TASK:
Check each statement below against the Huberman Lab text that follows, answering yes or no and quoting the deciding words: (a) Dr. Glenn Jeffrey is a neuroscience professor at University College London. (b) Short wavelengths such as UV penetrate deeply and boost energy production. (c) Light ranges from ultraviolet to infrared.

Huberman Lab

#### Summary Lead

Dr. Glenn Jeffrey explains how indoor lighting, especially LED exposure, affects mitochondrial health and why balancing short and long wavelength light is crucial for overall well-being.

Introducing Dr. Glenn Jeffrey and His Research

Dr. Glenn Jeffrey, a neuroscience professor at University College London, shares groundbreaking insights into how specific wavelengths of light influence mitochondrial function. His work reveals that red, near-infrared, and infrared light can improve skin, eyesight, metabolism, and even brain health by supporting cellular energy production.

The Spectrum of Light and Its Biological Impact

Light extends beyond what the human eye can see, ranging from ultraviolet (short wavelengths) to infrared (long wavelengths). Short wavelengths, like UV, can damage skin and eyes, causing sunburn and cataracts. In contrast, long wavelengths penetrate deeply, interacting with water in mitochondria to boost energy production and protect cells from damage.

EXTRACTED MATERIAL:
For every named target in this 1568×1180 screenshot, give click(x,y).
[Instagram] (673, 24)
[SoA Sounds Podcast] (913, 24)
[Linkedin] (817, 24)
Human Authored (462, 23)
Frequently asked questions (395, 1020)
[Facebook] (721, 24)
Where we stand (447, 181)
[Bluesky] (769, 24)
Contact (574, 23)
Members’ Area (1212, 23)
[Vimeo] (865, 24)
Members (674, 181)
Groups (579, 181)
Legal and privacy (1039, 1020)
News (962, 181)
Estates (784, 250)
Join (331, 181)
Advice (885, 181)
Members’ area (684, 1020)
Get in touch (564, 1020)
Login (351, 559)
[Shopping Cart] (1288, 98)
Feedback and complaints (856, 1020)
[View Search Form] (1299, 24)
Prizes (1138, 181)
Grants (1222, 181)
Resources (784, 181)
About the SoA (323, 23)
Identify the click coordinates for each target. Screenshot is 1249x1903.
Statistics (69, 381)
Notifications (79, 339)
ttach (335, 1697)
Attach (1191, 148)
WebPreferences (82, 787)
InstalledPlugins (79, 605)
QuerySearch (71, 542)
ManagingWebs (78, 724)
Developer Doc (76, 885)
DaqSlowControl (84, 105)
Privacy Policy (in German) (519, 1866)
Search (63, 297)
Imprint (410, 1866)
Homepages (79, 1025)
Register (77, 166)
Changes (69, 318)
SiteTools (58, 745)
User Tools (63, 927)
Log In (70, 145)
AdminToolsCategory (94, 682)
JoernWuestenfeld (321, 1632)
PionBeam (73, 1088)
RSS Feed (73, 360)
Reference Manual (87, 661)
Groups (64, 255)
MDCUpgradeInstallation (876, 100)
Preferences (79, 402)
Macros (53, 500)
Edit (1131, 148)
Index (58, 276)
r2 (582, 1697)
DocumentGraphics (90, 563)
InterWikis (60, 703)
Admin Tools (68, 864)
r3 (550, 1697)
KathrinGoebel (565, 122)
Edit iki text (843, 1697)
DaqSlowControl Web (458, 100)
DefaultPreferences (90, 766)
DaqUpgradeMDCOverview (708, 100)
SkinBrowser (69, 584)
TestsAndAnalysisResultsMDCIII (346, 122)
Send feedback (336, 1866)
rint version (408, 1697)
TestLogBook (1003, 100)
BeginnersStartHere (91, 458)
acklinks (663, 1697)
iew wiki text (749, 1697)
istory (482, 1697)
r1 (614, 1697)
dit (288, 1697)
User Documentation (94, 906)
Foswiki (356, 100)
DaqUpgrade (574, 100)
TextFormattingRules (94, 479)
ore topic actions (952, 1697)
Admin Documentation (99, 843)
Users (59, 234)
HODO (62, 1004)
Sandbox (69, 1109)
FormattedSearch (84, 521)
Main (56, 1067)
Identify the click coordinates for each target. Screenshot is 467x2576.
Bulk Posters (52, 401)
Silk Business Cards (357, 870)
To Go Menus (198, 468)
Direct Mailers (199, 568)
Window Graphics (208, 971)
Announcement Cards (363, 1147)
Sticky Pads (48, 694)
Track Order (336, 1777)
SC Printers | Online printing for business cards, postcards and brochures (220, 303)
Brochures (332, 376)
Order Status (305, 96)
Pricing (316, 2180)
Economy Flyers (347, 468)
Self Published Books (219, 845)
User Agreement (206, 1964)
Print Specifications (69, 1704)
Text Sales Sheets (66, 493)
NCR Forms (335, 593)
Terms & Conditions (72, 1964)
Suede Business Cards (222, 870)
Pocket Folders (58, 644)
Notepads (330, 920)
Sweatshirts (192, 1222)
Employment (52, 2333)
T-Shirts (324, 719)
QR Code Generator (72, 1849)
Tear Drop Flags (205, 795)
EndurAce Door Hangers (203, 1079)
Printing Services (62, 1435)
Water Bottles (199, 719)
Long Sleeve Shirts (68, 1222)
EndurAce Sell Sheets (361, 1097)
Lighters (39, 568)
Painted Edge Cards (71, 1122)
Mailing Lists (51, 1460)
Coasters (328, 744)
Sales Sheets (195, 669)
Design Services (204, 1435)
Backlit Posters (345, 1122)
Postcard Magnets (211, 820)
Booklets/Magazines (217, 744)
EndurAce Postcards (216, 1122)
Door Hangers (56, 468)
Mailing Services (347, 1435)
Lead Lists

EXPECTED OUTPUT:
(a) Yes: "a neuroscience professor at University College London"
(b) No: "Short wavelengths, like UV, can damage skin and eyes, causing sunburn and cataracts."
(c) Yes: "ranging from ultraviolet (short wavelengths) to infrared (long wavelengths)"